[RECORD SET — start]

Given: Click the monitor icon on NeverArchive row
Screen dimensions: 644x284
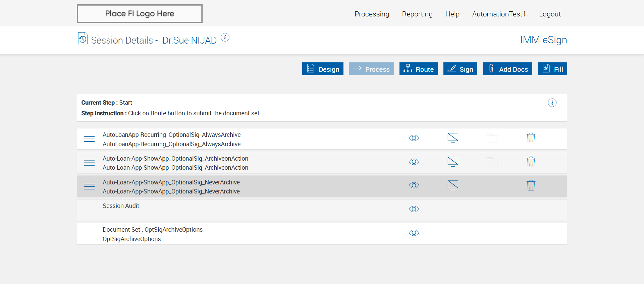Looking at the screenshot, I should pos(453,185).
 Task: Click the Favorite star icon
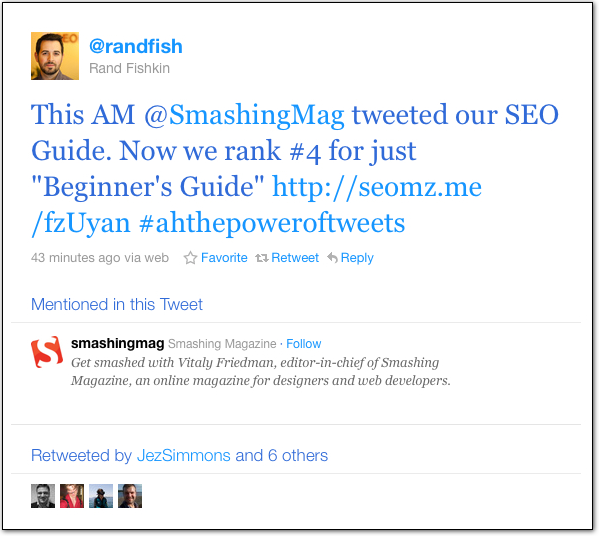point(190,258)
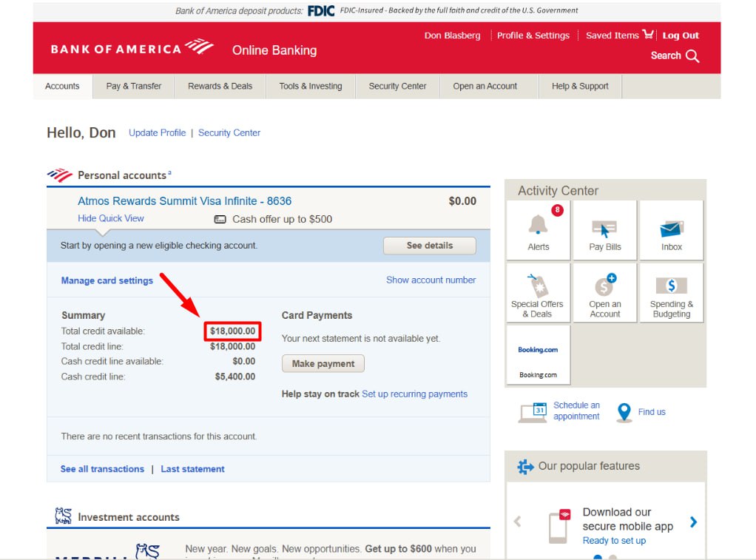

[RECORD SET — finish]

*WHAT YOU ARE ASKED TO DO*.
Return the data exactly as it stands, minus the pictures.

*RESULT OF THIS EXERCISE*.
Given: Click the monitor icon on NeverArchive row
Screen dimensions: 644x284
Looking at the screenshot, I should pos(453,185).
 Task: Click the Favorite star icon
point(190,258)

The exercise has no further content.